The book begins with a major introductory essay by Louis M. Lyons, who as a Boston Globe reporter was one of the original Nieman Fellows in 1938–39 and then was Curator of the Fellowships for the next twenty-five years, until his retirement in 1964. It contains fifty-one outstanding articles from Nieman Reports , the quarterly publication of the Nieman Fellows, which Lyons edited for seventeen years. He has grouped these articles in seven parts, entitled “A Responsible Press,” “Role of the Press,” “Newsmen at Work,” “The Writing,” “Foreign Affairs,” “Government and the Press,” and “Books and Men.”

Six of the reprinted pieces are by Louis Lyons himself. Many are by other former Nieman Fellows, including such distinguished journalists as Edwin A. Lahey, Christopher Rand, Anthony Lewis, Clark R. Mollenhoff, and Irving Dilliard. But the company of authors is not confined to Nieman Fellows. There are sparkling pieces by A. J. Liebling, Edward R. Murrow, Zechariah Chafee, Jr., John Kenneth Galbraith, Clifton Daniel, Mark Ethridge, Theodore Morrison, Richard L. Neuberger, and many others.

On-the-scene articles show foreign correspondents at work in Moscow, Vietnam, Hong Kong, and the Congo, other newsmen at work in Washington and on Broadway, in Mississippi and Little Rock. A few sample titles: “Free Press and Fair Trial,” “Fewer Papers Mean Better Papers,” “Crusading in a Small Town,” “Can a Yellow Rag Change Its Color?” “Why Should News Come in Five-Minute Packages?” “Editorial Writing Made Easy,” “The Built-in Bias of the Press,” “The Reporter in the Deep South,” “The Thalidomide Story,” “Newspapermen and Lawyers,” “How Best Prepare for Newspaper Work?” “The Business of Writing,” “Congo: Reporter’s Nightmare,” “Managing the News,” “The Newsmen’s War in Vietnam,” “Censors and Their Tactics,” and “Why Diplomats Clam Up.”

Mr.

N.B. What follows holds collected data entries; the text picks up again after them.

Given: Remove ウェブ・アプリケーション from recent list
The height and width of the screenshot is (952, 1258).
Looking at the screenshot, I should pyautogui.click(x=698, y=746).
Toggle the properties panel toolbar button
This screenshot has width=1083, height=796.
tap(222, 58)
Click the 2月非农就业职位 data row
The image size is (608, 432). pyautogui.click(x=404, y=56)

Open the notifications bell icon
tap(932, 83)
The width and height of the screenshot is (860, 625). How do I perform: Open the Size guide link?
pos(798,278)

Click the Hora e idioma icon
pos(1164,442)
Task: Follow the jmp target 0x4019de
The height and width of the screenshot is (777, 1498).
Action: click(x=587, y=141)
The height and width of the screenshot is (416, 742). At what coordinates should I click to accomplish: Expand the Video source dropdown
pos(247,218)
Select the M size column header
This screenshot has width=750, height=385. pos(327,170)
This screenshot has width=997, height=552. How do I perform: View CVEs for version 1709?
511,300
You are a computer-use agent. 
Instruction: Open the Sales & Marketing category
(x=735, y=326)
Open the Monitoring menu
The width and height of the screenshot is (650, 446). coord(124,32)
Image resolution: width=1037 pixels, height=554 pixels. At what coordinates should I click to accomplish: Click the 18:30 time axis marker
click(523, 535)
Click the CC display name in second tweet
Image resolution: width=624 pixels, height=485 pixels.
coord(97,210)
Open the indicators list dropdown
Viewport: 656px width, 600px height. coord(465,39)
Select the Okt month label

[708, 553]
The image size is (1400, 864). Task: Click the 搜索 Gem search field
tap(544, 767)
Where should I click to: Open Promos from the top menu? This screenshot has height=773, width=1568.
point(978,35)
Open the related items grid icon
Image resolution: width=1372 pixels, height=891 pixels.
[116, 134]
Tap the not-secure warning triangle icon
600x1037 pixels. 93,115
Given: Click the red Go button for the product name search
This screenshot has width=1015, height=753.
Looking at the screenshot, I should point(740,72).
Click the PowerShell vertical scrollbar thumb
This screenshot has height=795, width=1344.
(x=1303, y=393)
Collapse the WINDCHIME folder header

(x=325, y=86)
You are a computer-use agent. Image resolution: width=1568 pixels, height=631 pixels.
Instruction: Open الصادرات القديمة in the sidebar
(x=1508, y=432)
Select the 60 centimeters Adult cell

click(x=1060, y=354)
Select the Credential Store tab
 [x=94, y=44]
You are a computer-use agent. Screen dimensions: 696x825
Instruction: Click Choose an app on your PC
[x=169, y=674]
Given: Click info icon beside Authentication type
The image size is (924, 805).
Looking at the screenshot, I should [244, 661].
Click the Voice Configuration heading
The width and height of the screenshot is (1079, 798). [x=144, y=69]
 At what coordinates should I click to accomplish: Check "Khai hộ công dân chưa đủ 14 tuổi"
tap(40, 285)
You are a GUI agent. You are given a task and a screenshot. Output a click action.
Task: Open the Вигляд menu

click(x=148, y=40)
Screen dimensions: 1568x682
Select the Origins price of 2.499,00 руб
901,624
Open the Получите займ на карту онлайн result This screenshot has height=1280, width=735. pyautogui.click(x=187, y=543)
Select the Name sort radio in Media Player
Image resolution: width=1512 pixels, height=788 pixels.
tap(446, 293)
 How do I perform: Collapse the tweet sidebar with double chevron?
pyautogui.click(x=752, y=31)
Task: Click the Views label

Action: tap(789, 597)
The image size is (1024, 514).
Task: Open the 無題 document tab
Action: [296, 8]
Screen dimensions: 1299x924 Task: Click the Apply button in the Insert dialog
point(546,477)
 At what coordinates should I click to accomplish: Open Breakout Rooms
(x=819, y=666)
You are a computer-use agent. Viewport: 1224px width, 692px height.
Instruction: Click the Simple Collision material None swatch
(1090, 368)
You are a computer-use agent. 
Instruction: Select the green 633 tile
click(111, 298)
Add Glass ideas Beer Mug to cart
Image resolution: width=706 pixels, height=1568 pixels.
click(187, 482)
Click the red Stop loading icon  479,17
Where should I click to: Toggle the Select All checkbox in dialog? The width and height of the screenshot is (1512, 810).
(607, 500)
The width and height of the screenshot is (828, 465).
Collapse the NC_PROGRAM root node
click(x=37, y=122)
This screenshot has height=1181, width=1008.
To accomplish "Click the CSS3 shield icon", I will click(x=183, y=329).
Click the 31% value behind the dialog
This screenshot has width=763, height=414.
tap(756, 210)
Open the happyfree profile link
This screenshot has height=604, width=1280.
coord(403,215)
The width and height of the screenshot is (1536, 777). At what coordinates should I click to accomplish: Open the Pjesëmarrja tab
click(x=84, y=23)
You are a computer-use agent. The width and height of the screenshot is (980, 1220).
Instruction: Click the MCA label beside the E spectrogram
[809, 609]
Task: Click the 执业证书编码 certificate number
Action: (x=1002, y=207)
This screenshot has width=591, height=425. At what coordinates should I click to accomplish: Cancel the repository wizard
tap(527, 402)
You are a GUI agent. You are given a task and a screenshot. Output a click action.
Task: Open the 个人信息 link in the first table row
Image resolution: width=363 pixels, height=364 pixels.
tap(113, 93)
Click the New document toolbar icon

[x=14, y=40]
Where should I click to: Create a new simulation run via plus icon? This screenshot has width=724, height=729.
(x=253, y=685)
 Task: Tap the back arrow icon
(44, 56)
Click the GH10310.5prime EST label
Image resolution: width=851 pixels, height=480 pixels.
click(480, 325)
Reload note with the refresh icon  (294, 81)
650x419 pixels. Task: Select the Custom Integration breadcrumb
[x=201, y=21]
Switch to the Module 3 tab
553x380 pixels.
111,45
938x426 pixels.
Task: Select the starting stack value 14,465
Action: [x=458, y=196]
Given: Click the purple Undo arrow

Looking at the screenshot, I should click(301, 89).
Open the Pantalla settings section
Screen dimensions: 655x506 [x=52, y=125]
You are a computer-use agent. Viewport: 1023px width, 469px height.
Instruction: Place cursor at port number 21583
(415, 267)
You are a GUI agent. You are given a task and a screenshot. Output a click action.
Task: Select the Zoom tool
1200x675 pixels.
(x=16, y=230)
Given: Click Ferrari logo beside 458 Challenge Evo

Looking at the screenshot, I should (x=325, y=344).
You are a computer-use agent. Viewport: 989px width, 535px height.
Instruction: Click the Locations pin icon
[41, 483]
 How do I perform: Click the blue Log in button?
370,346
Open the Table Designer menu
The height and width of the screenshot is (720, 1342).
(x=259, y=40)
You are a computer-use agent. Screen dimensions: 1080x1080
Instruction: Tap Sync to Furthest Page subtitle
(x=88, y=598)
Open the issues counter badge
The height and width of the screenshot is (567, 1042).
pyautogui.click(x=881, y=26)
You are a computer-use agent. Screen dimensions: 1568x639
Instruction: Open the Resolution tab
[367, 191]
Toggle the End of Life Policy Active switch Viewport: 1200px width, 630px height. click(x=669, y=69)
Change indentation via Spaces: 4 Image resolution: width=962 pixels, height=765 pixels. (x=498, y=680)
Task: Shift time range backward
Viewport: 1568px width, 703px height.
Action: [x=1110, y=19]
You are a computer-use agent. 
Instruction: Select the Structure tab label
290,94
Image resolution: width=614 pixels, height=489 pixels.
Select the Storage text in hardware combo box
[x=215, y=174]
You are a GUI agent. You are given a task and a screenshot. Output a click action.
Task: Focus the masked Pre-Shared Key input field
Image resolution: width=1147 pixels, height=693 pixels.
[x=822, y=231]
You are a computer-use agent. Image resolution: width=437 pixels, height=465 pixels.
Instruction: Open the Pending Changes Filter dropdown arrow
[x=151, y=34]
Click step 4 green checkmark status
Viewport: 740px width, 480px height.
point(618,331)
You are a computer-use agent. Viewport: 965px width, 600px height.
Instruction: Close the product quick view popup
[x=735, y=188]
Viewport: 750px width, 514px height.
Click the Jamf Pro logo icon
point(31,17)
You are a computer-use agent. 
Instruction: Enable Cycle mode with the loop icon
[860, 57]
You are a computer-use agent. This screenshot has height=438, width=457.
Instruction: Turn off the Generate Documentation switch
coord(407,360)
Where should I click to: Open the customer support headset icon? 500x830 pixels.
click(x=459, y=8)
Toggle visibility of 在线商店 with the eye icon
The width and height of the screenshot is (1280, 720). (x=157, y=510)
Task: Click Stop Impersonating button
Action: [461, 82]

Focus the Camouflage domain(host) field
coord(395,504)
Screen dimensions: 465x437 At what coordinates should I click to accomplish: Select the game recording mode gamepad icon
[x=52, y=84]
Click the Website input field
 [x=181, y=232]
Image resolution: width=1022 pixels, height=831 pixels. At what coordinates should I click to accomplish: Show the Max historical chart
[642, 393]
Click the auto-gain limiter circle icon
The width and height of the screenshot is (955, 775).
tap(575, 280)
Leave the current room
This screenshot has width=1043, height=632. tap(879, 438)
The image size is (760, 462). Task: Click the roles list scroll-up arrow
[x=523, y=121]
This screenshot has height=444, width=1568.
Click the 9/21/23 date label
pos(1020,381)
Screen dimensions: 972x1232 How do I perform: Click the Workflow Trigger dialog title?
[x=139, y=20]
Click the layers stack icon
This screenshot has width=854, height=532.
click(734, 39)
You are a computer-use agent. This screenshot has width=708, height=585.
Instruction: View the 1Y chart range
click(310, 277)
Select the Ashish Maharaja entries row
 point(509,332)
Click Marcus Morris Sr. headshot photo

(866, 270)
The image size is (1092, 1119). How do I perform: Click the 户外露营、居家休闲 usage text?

Lyons in his introductory essay, written with charm, humor, and insight, makes characteristically tart observations on journalism and tells the history of the Nieman Fellowships as no one else would be in a position to do.

Here, for the professional newsman, student of journalism, and those who have only a hazy or fictionalized notion of what goes on inside the newspaper business, is a completely authentic book about the press—its role in society, its techniques, and its excitement.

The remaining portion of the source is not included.